Me alejé de allí tan rápido como pude sin que pareciese evidente que lo hacía y me perdí entre las calles y recovecos de la necrópolis. Sorteé obeliscos y sepulcros, adentrándome en el corazón del cementerio. La lápida seguía allí, marcada por una vasija vacía en la que quedaba el esqueleto de flores petrificadas. Vidal había pagado el entierro e incluso había encargado a un escultor de cierta reputación entre el gremio funerario una Piedad que custodiaba la tumba alzando la vista al cielo, las manos sobre el pecho en actitud de súplica. Me arrodillé frente a la lápida y limpié el musgo que había cubierto las letras grabadas a cincel.
JOSÉ ANTONIO MARTÍN CLARES
1875-1908
Héroe de la guerra de Filipinas.
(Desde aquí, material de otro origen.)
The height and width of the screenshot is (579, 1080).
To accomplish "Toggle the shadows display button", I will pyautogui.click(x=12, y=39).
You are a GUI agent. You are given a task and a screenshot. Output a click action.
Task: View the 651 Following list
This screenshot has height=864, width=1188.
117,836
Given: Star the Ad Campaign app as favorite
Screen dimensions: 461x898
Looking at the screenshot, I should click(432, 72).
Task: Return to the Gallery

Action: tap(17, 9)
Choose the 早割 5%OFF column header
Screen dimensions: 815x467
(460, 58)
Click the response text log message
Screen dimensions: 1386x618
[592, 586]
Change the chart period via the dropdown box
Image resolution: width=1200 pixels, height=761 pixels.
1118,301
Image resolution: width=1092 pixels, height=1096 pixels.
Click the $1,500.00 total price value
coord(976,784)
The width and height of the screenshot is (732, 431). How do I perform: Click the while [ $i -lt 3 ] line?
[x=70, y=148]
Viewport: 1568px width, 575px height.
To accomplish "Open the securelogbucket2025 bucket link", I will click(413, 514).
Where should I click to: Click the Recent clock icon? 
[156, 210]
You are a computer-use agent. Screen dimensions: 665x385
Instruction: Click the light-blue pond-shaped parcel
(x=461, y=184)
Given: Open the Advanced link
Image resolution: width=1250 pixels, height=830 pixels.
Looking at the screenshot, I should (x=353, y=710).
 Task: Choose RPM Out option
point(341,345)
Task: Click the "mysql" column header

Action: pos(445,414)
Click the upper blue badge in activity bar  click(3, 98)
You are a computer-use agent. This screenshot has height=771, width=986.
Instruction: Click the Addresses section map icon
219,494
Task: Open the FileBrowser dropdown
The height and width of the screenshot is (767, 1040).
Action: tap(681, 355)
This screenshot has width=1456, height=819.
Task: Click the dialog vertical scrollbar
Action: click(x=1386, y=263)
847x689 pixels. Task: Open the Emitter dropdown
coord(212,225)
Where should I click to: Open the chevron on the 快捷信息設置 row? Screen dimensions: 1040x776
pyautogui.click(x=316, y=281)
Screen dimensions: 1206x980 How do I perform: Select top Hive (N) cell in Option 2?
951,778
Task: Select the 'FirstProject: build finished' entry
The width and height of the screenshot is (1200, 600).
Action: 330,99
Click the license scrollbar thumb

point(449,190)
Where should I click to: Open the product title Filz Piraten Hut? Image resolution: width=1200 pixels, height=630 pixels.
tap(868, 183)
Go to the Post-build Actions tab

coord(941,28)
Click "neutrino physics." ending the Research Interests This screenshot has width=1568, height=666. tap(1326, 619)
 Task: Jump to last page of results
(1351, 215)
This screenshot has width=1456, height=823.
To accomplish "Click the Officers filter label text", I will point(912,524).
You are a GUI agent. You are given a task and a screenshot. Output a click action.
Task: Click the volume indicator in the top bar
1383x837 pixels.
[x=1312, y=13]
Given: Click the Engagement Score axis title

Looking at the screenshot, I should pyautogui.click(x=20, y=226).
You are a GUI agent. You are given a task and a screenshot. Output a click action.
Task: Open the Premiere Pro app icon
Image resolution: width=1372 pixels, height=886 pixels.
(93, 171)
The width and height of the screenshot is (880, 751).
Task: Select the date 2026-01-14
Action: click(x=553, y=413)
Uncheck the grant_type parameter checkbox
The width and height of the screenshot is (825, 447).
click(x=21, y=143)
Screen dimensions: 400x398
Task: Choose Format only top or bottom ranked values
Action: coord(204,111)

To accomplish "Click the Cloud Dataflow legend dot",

Su país y sus amigos nunca le olvidarán
-Buenos días, padre -dije.
Contemplé la lluvia negra deslizándose sobre el rostro de la Piedad, el sonido de la lluvia golpeando sobre las lápidas, y sonreí a la salud de aquellos amigos que nunca tuvo y de aquel país que le envió a morir en vida para enriquecer a cuatro caciques que nunca supieron ni que existía. Me senté sobre la lápida y puse la mano sobre el mármol.
-¿Quién se lo iba a decir a usted, verdad?
Mi padre, que había vivido su existencia al borde de la miseria, descansaba eternamente en una tumba de burgués. De niño nunca había entendido por qué el periódico había decidido pagarle un funeral con cura fino y plañideras, con flores y un sepulcro de importador de azúcar. Nadie me dijo que fue Vidal quien pagó los fastos del hombre que había muerto en su lugar, aunque yo siempre lo había sospechado y atribuido el gesto a aquella bondad y generosidad infinita con que el cielo había bendecido a mi mentor e ídolo, el gran don Pedro Vidal.
-Tengo que pedirle a usted perdón, padre. Durante años le odié por dejarme aquí, solo. Me decía que había tenido la muerte que se había buscado. Por eso nunca vine a verle. Perdóneme.
A mi padre nunca le habían gustado las lágrimas. Creía que un hombre nunca lloraba por los demás, sino por sí mismo. Y si lo hacía era un cobarde y no merecía piedad alguna. No quise llorar por él y traicionarle una vez más.